Indonesians called this species Musang Belang. Belang means stripes due to several white and dark bands along its back. Its scientific name comes from the Greek word Hemi that means ‘half’ and gale that means ‘weasel’ because of of how they look.
During our last biodiversity survey of the mammal species of the Kampar Peninsula, the team identified the Banded Civet as being relatively abundant in the RER forest.
The Banded Palm Civet is a carnivore, eating everything from rodents, small reptiles and insects, to ants and crustaceans. Even though their diet is based on meat, they can sometimes also be found eating plants and fruits. Their retractable claws and powerful feet allow them to be good climbers, and long tapered snouts assist in their feeding habits.
The Civet is a nocturnal animal and partly arboreal. They usually forage on the forest floor during the night and sleep in their nests in holes or in trees during the day. They are also known to hunt for prey in trees and near streams or watery ecosystems.
They are solitary animals who are also territorial, marking their territorry using scent. They are secretive and can be ferocious, hissing, spitting, and even attacking when faced with an invader.
The Banded Civet is about the size of a domestic cat with a long and slender body. They can measure up to 53cm, not including their tail, and weigh from 1-3 kg.
Due to their secretive behaviour and low reproduction success in captivity, little information is available regarding their mating habits.

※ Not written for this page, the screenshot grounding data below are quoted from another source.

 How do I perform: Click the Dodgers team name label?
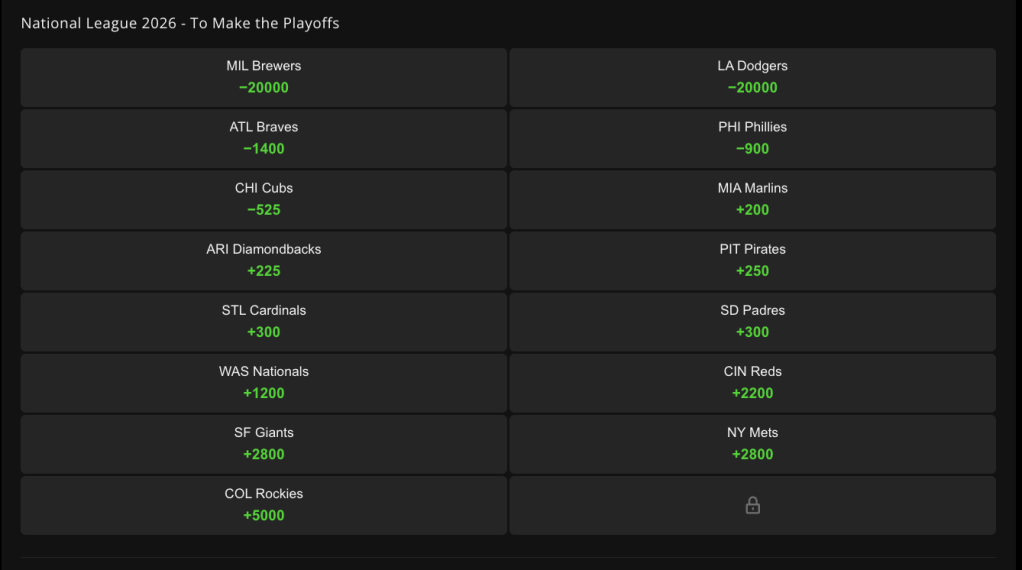[x=752, y=66]
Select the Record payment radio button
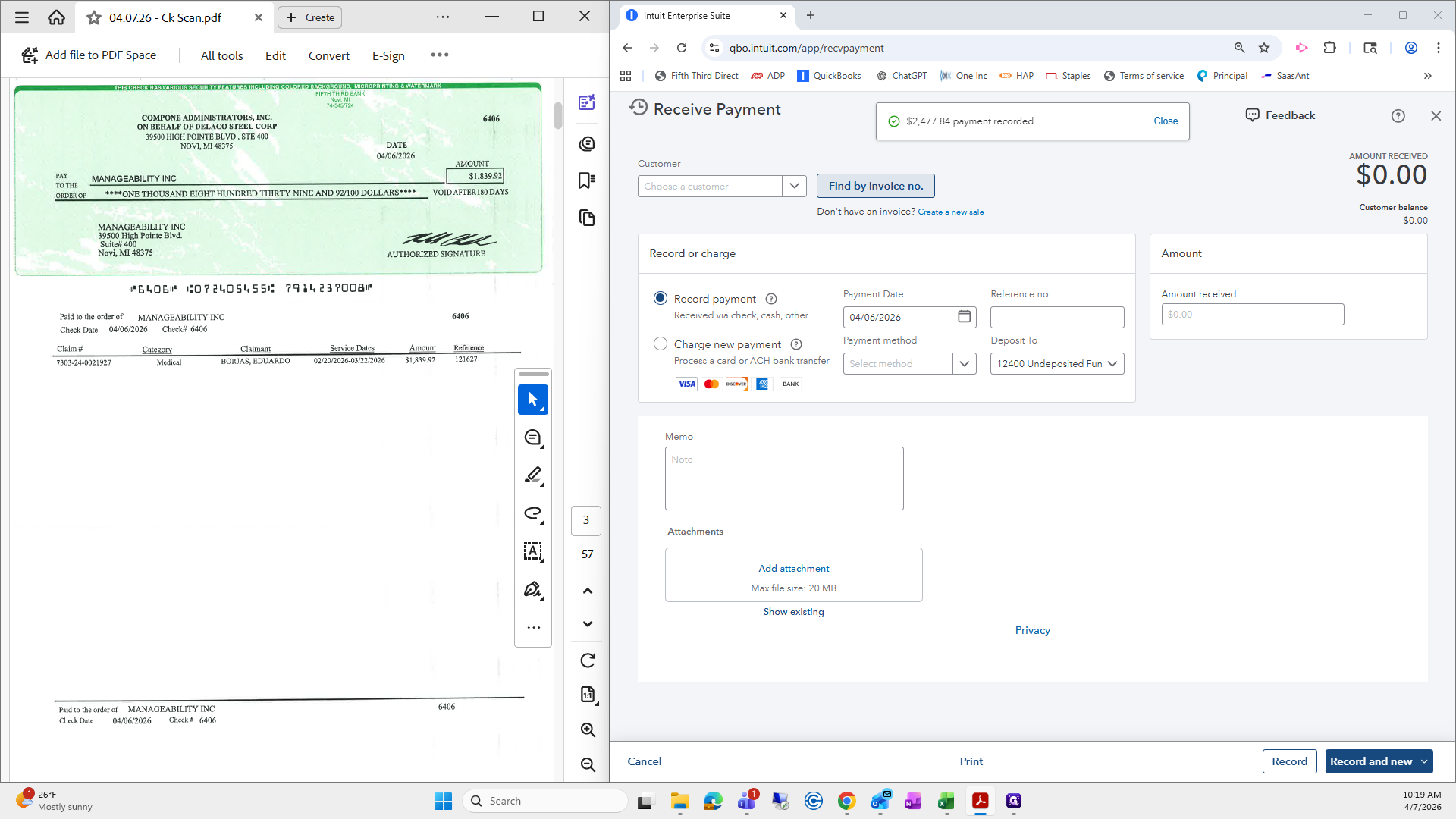This screenshot has width=1456, height=819. coord(661,298)
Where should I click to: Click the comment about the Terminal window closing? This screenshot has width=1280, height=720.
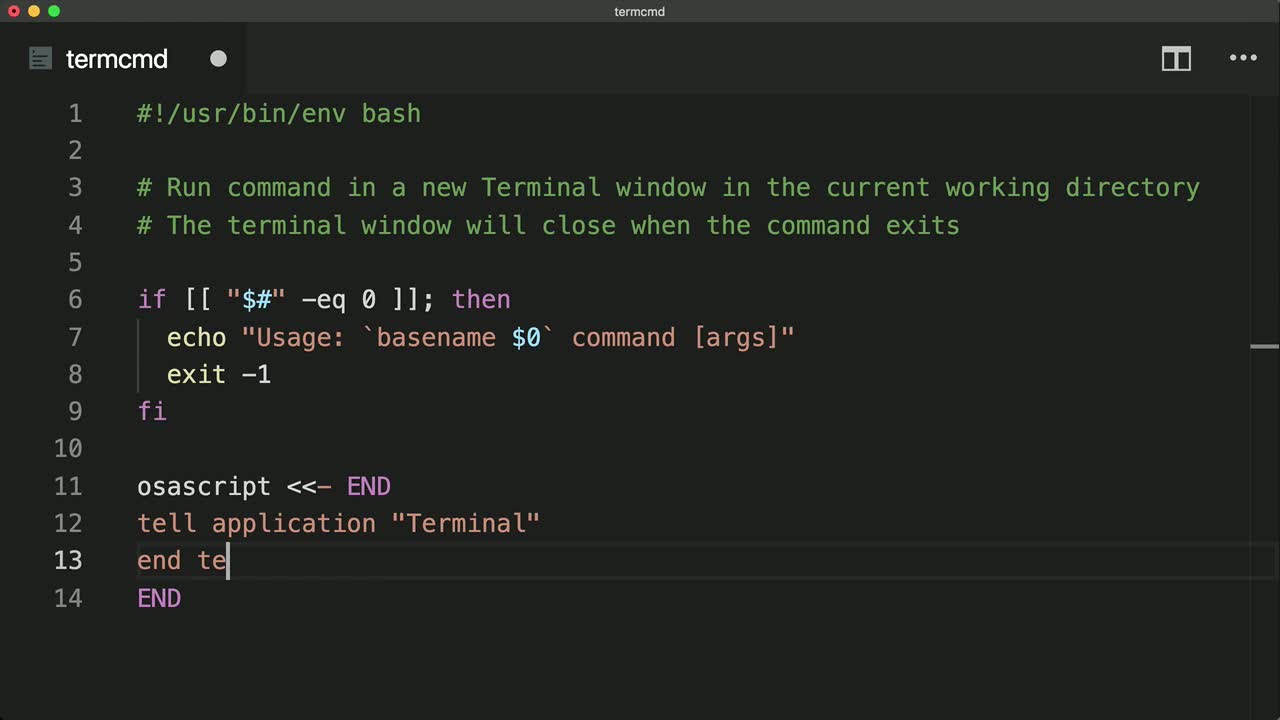click(x=547, y=225)
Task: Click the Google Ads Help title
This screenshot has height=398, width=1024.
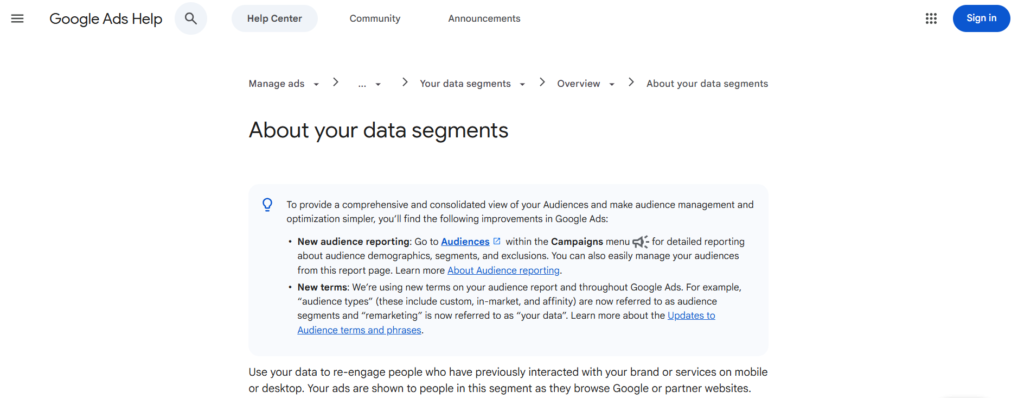Action: click(x=106, y=18)
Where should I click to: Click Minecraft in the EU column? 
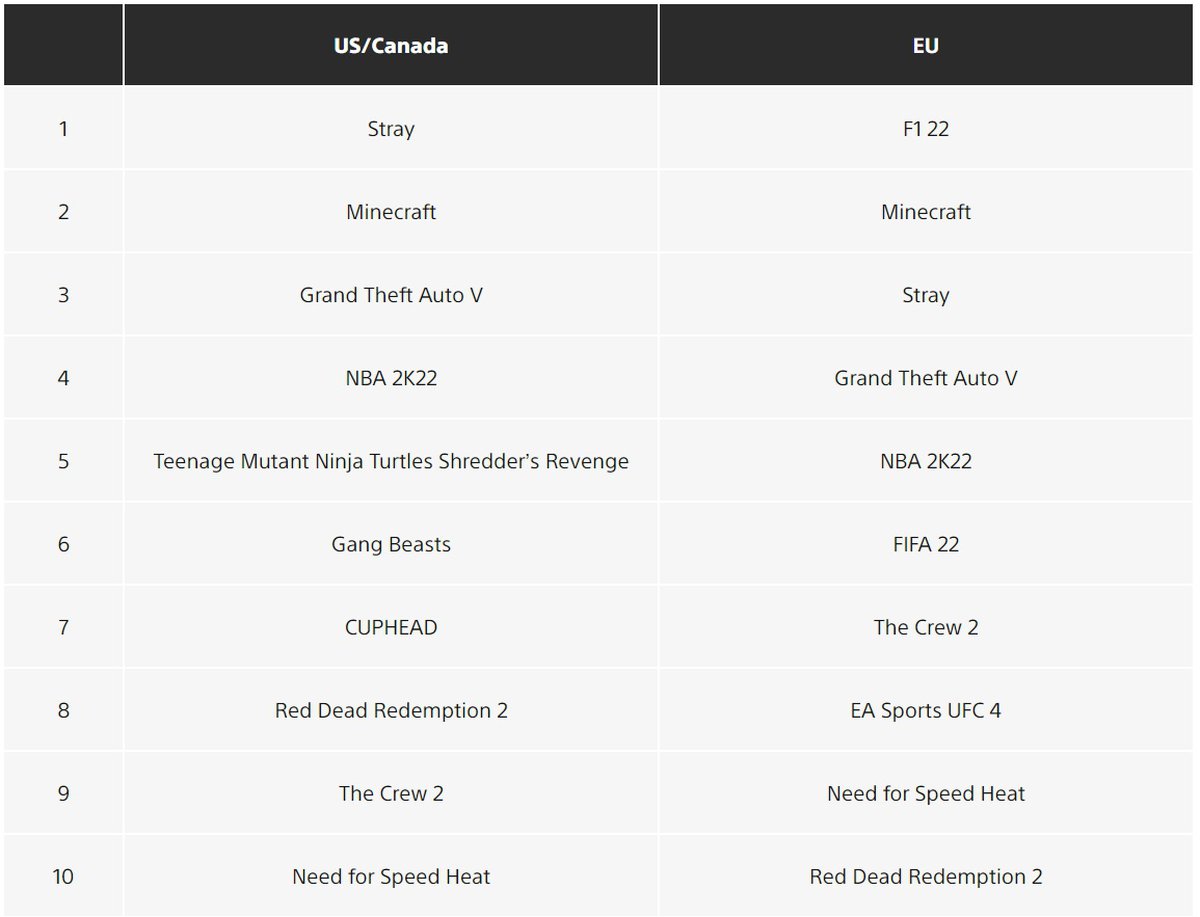click(x=926, y=212)
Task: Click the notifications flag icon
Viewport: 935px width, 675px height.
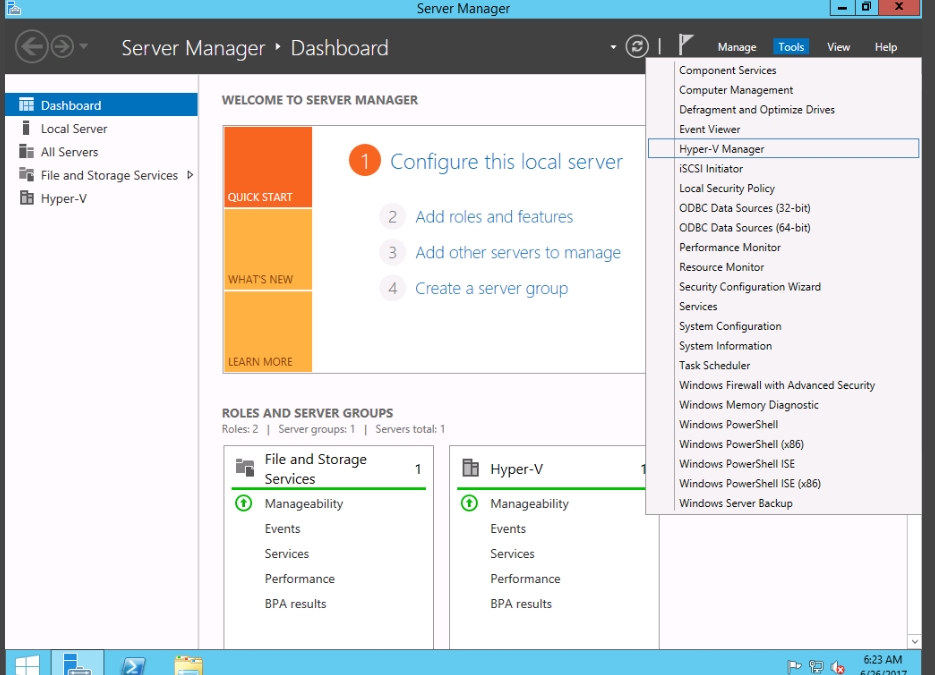Action: pos(686,46)
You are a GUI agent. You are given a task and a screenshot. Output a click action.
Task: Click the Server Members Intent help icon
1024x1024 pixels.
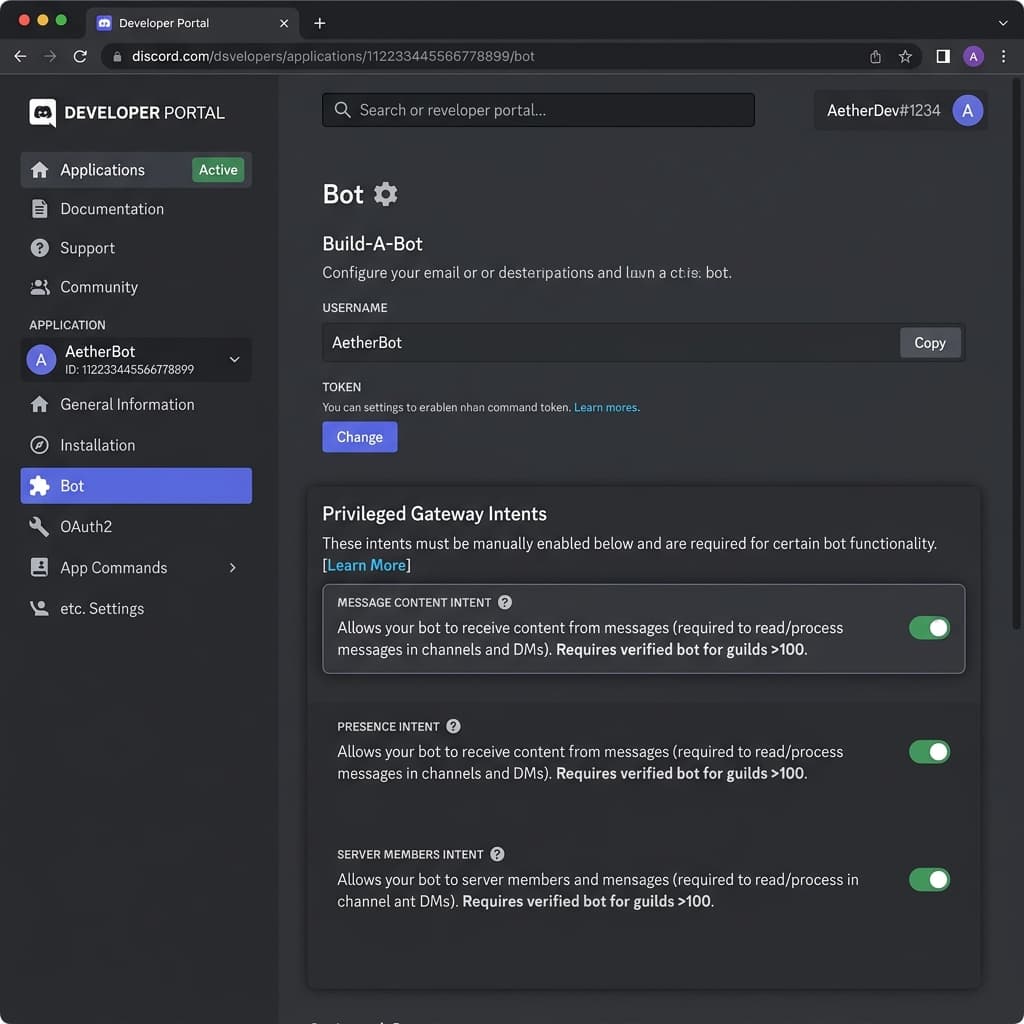tap(497, 854)
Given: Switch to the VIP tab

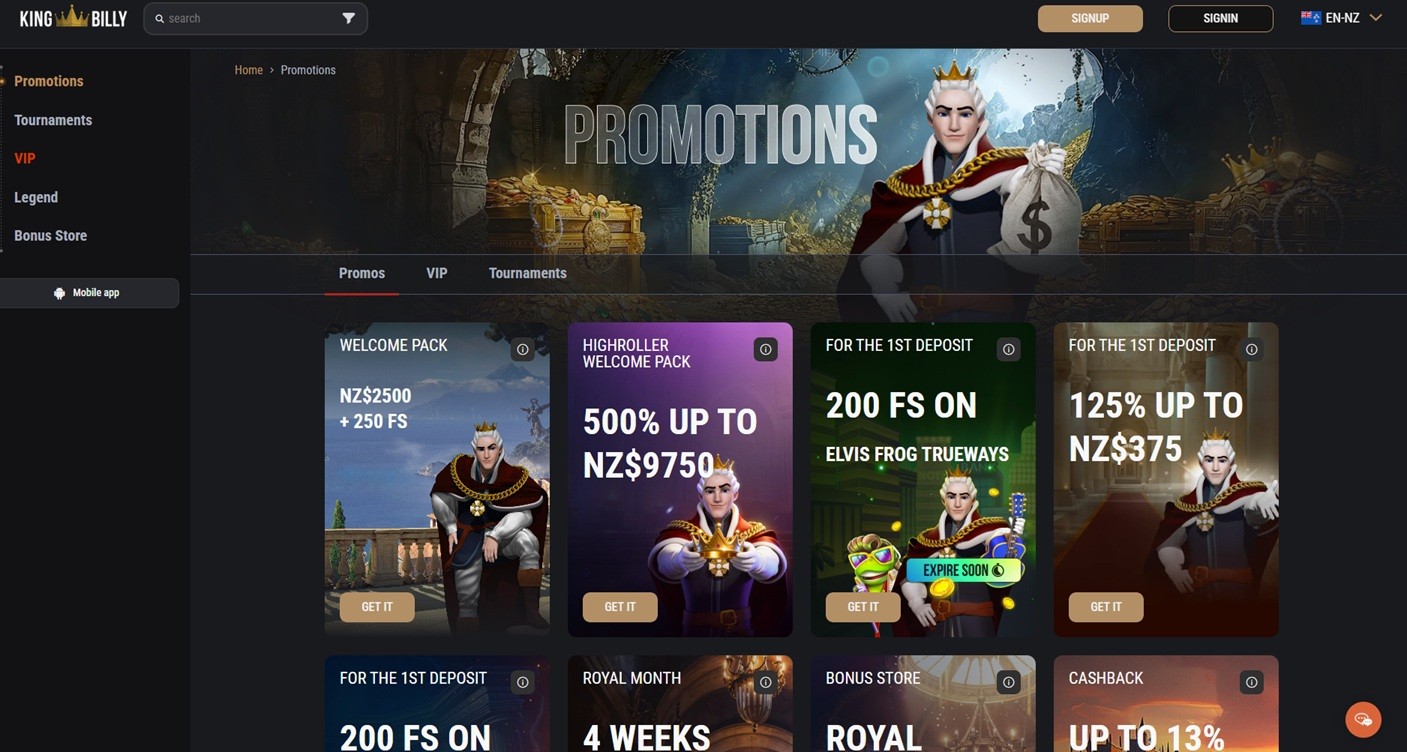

From the few banded civets observed in captivity, they usually give birth to one or two litters, which weigh about 125 grams. These litters usually open their eyes after 8 to 12 days and nurse for about 70 days before eating solid food.
In general, viverrids have two litters per year, one in the spring and one in the fall. The gestation period ranges from 32 to 64 days among all of the species of this family.
Very little is known regarding the lifespan of the Banded Civet in the wild.
The Banded Palm Civet is listed under Appendix II of CITES (the Convention on International Trade in Endangered Species of Wild Fauna and Flora). Even though they are not necessarily threatened with extinction, its trade must be controlled. In the IUCN Red List of Threatened Species they are also listed as Near Threatened (NT).
In the wild, the Banded Palm Civet’s main threat is habitat loss and deforestation which makes it hard for them to find food, as well as access to trees and place to hide from predators. Hunting is also a threat because of the growing interest in them as pets.
RER has been working to protect these fascinating animals because they are essential in our efforts to restore and conserve more than 150,000 hectares of ecologically important peat swamp forest in the Kampar Peninsula and Padang Island in Riau Province, Sumatra.